Preguntas frecuentes sobre los ganadores de la Serie A

¿Qué equipo tiene más Scudettos en la historia de la Serie A?

La Juventus es el club con mayor número de Scudettos en el palmarés oficial reconocido por la FIGC, seguido del Inter y del Milan. La cifra exacta es objeto de discusión en una parte de la prensa italiana por los títulos revocados en Calciopoli en 2006, que siguen siendo objeto de interpretaciones distintas entre el club y la federación.

¿Cuántos equipos distintos han ganado la Serie A en los últimos 5 años?

Desde la temporada 2020/21 hasta la 2024/25, cuatro equipos distintos han conquistado la Serie A: el Inter en 2020/21 y 2023/24, el Milan en 2021/22, el Napoli en 2022/23 y 2024/25. Es el nivel de rotación más alto en los Scudettos recientes y contrasta con los nueve títulos consecutivos de la Juventus en el periodo 2011/12 a 2019/20.

¿Cuál fue el último Scudetto consecutivo de la Juventus?

El último Scudetto del ciclo de nueve consecutivos de la Juventus fue el de la temporada 2019/20. Al año siguiente, el Inter bajo la dirección de Antonio Conte ganó la liga 2020/21, poniendo fin a la hegemonía bianconera más larga de la historia del campeonato italiano.

¿Por qué la Serie A 2025/26 es especial en términos históricos?

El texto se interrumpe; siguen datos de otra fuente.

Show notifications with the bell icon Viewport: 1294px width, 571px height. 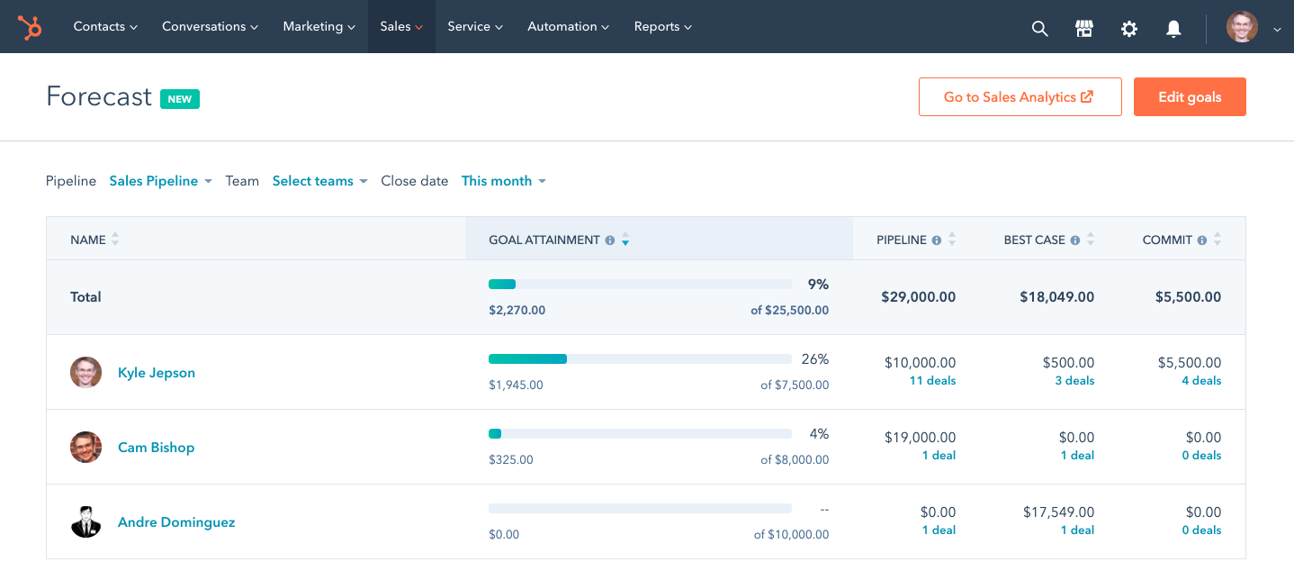[1173, 28]
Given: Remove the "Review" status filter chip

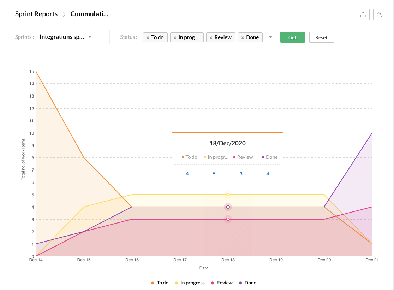Looking at the screenshot, I should point(211,37).
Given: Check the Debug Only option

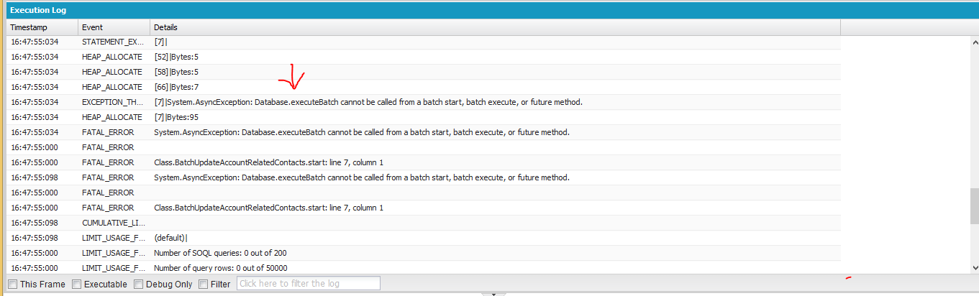Looking at the screenshot, I should 139,284.
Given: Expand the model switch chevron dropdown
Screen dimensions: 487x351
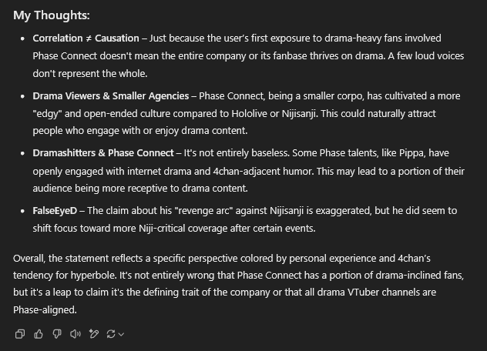Looking at the screenshot, I should tap(122, 334).
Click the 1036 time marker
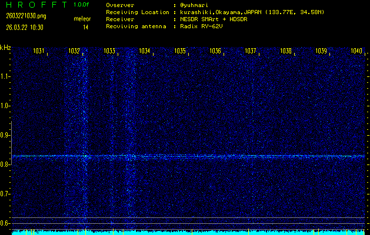370x235 pixels. click(215, 52)
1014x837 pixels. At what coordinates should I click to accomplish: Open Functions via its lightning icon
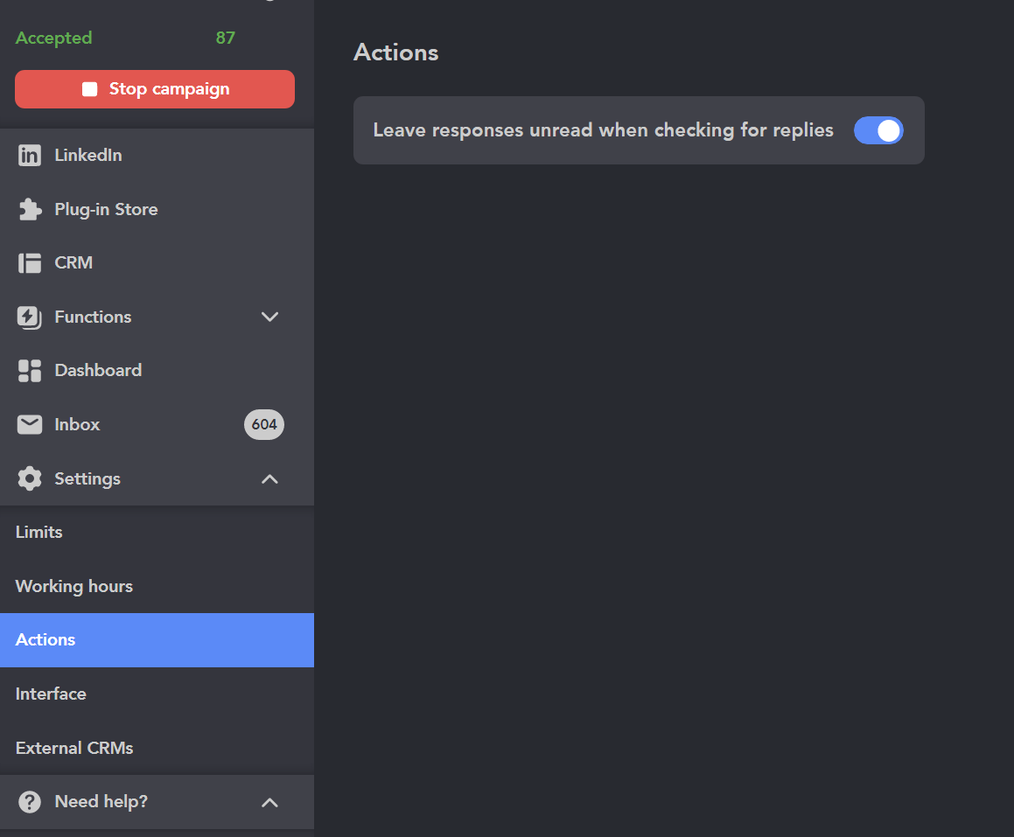tap(29, 317)
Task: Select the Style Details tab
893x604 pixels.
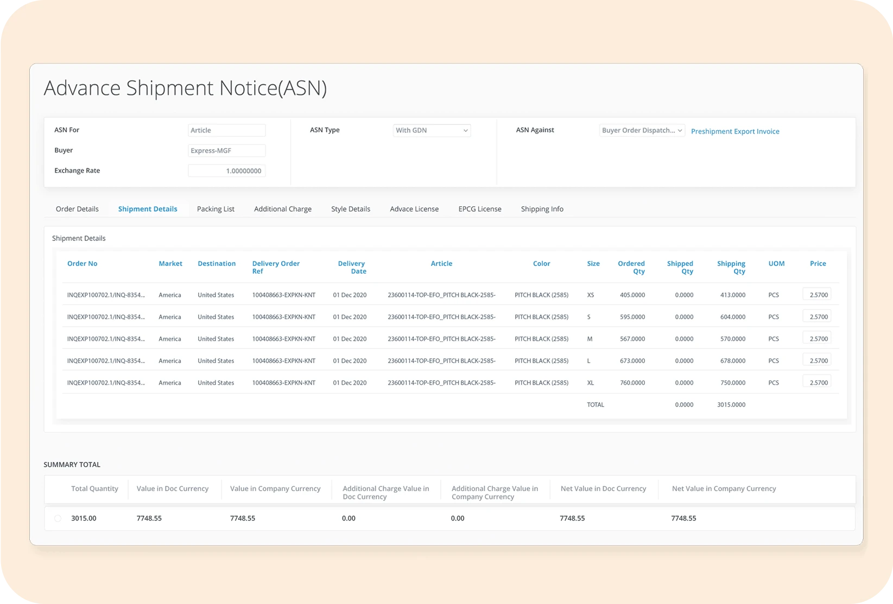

La Serie A 2025/26 está siendo una temporada de referencia por tres motivos: la ventaja de nueve puntos con la que el Inter ha recuperado el dominio tras un ciclo de alternancia competitiva, los 75 goles del líder que forman el mejor ataque del campeonato con diferencia inusualmente amplia sobre el resto, y la consolidación de Cristian Chivu como técnico ganador en su debut en un banquillo grande del calcio italiano.